TRIBUNNEWS.COM - Lebih dari 100 mantan pasukan keamanan Afghanistan telah dibunuh oleh anggota Taliban atau telah hilang sejak kelompok tersebut mengambil alih kekuasaan.
Menurut sebuah laporan oleh Human Rights Watch (HRW), amnesti yang dijanjikan oleh kepemimpinan Taliban tidak mampu mencegah komandan lokal menyerang mantan tentara dan polisi.
Melansir BBC, HRW juga menuduh pemimpin Taliban memaafkan pembunuhan yang dilakukan dengan sengaja.
Namun seorang juru bicara Taliban baru-baru ini membantah terjadinya pembunuhan balas dendam.
Baca juga: Pemimpin Taliban Minta Bantuan Dunia, Khawatirkan Sebagian Besar Warga Afghanistan akan Kelaparan
Baca juga: Diduga Depresi, Pengungsi Afghanistan Bakar Diri di Depan Kantor UNHCR di Medan
Diketahui, kelompok Taliban telah menguasai Afghanistan sejak Agustus ketika AS menarik pasukan terakhirnya setelah 20 tahun perang, dan menggulingkan pemerintahan Ashraf Ghani.
Taliban meyakinkan mantan staf pemerintah bahwa mereka akan aman di bawah amnesti umum terhadap mereka yang telah bekerja untuk polisi, tentara, atau cabang negara lainnya.
Namun banyak yang meragukan substansi amnesti tersebut.
Taliban memiliki sejarah panjang membunuh anggota pasukan keamanan dan tokoh masyarakat sipil.
Kelompok ini secara luas dianggap bertanggung jawab atas serangkaian pembunuhan yang kejam dan berdarah dalam 18 bulan antara awal 2020 dan pengambilalihan negara itu pada Agustus.
Para korban termasuk hakim, jurnalis dan aktivis perdamaian.
Analis mengatakan pembunuhan itu dirancang untuk menghilangkan kritikus potensial menjelang kembalinya kekuasaan dan menanamkan rasa takut pada mereka yang masih hidup.

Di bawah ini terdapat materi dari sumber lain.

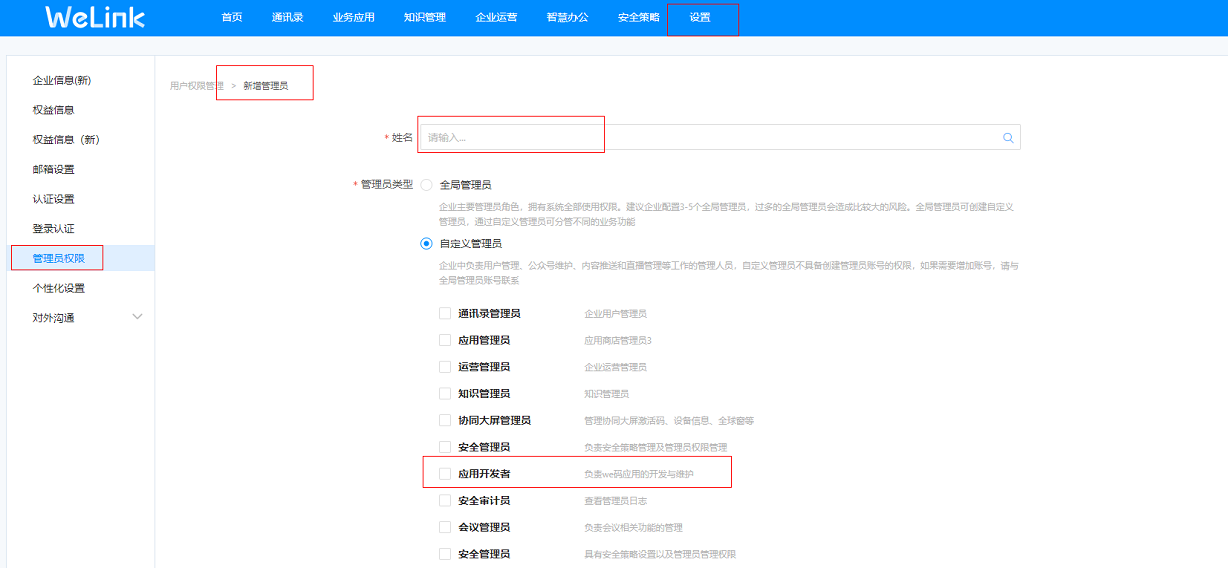The image size is (1228, 568).
Task: Check the 通讯录管理员 checkbox
Action: (445, 313)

Menurut laporan HRW, pembunuhan yang ditargetkan terus berlanjut di bawah pemerintahan Taliban.
Lebih dari 100 orang terbunuh atau hilang di empat provinsi Ghazni, Helmand, Kunduz, dan Kandahar.
Badan amal itu mengatakan Taliban telah mengarahkan anggota pasukan keamanan Afghanistan yang menyerah untuk mendaftar agar menerima surat yang menjamin keselamatan mereka.